What you will do. Reproduce the lines of the data starting with the line containing "You are a computer-use agent. This" and going on through the end of the data, keeping every character as it appears.

Data records.
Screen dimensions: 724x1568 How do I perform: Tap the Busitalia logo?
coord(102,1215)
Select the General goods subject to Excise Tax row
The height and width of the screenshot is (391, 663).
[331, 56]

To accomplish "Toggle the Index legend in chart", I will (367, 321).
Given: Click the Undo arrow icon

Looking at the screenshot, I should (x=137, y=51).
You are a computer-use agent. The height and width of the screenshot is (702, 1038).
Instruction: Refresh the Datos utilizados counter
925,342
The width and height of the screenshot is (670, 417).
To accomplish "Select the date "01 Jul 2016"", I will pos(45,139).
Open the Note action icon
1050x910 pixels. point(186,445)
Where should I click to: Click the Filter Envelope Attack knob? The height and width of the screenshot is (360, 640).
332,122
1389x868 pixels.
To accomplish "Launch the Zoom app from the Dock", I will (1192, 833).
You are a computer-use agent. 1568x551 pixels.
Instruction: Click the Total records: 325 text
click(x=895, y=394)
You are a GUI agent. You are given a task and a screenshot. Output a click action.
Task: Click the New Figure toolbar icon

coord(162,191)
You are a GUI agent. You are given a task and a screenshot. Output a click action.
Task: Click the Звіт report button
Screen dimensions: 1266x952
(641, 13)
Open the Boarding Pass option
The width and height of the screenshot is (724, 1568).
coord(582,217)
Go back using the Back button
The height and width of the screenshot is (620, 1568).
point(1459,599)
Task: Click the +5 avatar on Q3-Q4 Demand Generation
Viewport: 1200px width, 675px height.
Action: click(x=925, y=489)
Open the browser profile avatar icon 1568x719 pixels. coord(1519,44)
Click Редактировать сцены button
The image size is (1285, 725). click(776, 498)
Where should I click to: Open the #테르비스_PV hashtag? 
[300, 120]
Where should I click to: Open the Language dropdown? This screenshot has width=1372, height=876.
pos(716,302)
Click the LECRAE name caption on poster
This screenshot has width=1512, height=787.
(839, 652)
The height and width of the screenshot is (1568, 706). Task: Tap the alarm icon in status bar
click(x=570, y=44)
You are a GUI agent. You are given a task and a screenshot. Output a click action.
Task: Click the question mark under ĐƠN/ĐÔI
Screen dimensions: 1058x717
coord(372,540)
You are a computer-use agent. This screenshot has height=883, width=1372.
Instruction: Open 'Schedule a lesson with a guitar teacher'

Solved problem.
You are a computer-use agent. This screenshot has height=883, width=1372.
Instruction: Open 'Schedule a lesson with a guitar teacher'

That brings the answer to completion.